I have been observing the wave of BI vendors coming out with applications for the iPad with some interest. QlikTech and MicroStrategy, who are always quick to move with the latest market trends, were among the first. IBM Cognos waited for their new release but also have a client as well. And with SAP having just spent billions on Sybase for its mobile technology, it’s not surprising to see SAP has also jumped into the fray with a new iPad client for Crystal Reports and the BusinessObjects Explorer – though not, as far as I know, using Sybase technology.
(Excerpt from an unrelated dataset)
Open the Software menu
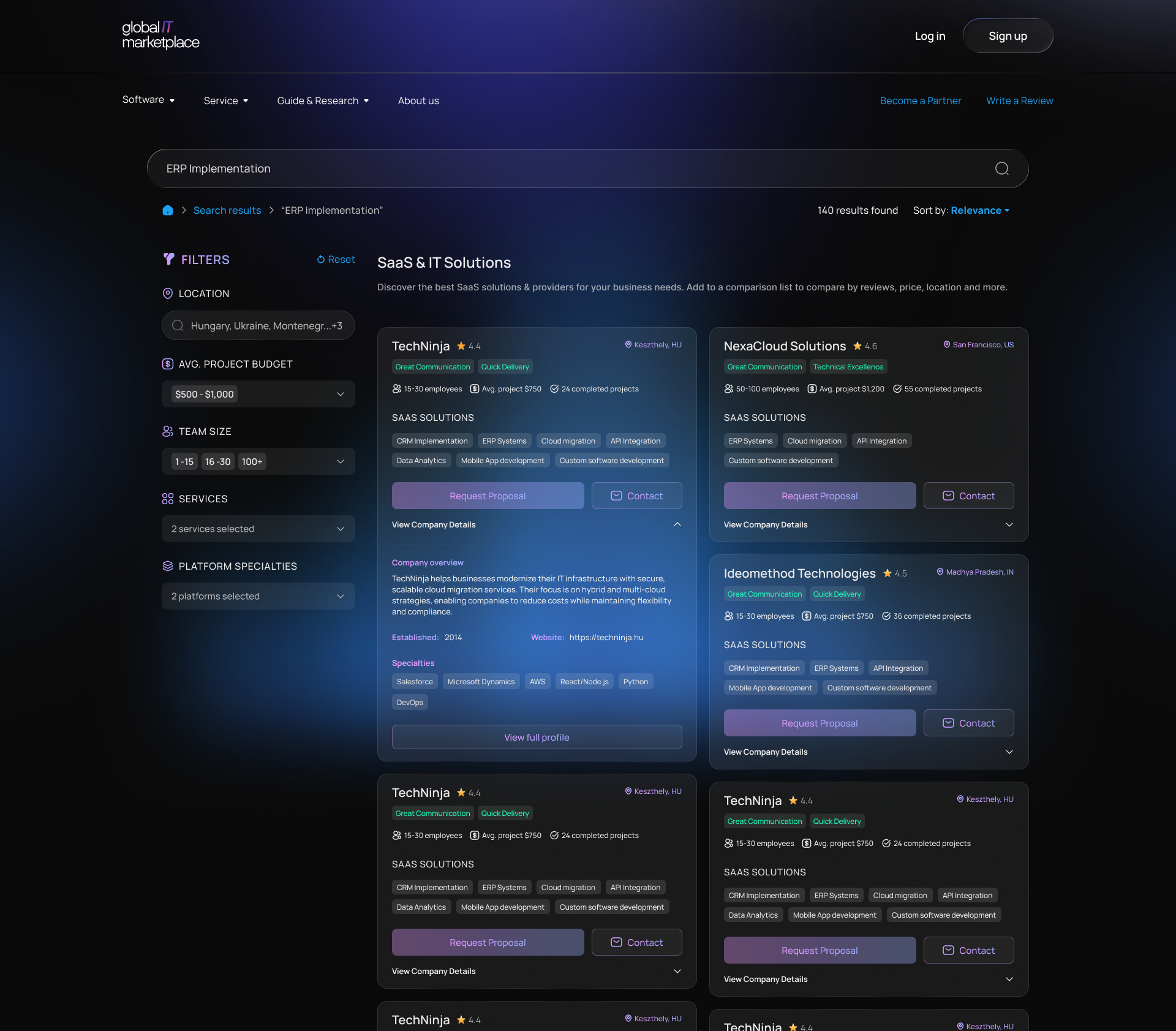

But the point here is not to list all the iPad BI clients available – I am sure I have missed a few. What interest me more is the question of how these interfaces are designed. The key to making a mobile reporting interface work is to squeeze interface onto a very small screen. There are lots of tricks for doing this, most of them involving navigations tricks with simple gestures to make traversing the interface feel natural.
But the iPad really does not have that small a screen. In fact, with a 9.7 inch diagonal, it is about the same size as an Asus Eee screen. It does not weigh a lot less either. But despite Eee’s success, business intelligence companies were not falling all over themselves to create a new interface of the Eee.
Furthermore, in my opinion, the interface that Apple gave the iPad is not quite appropriate. The first time I saw it I just thought, “Oh cool, it’s like the biggest iPhone ever”, and so did many other people, I suspect. But frankly, the iPhone interface does not expand all that well. In short, the iPhone interface is a good interface because it is visually attractive and it handles the severe size constraint it is subject to quite well. To make this possible, the users’ choices are intentionally limited, but users do not mind since the device is so small. But the IPad does not really have this constraint, and so the restrictions are more of an inconvenience. Furthermore, the bigger screen gives the user way of interacting with the software, so looking simple becomes more and more cryptic.
So iPad interfaces tend to discard the typical desktop standards that have been accepted over the decades (for better or worse) and replace them with a concept that is finely tuned for a completely different format. But most users – especially users of business tools as opposed to toys – are more interested in the content of the application than in fancy interaction techniques. Business intelligence vendors may be better off just making sure their Web applications work well on Safari running on the IPad than spending time developing iPad specific applications.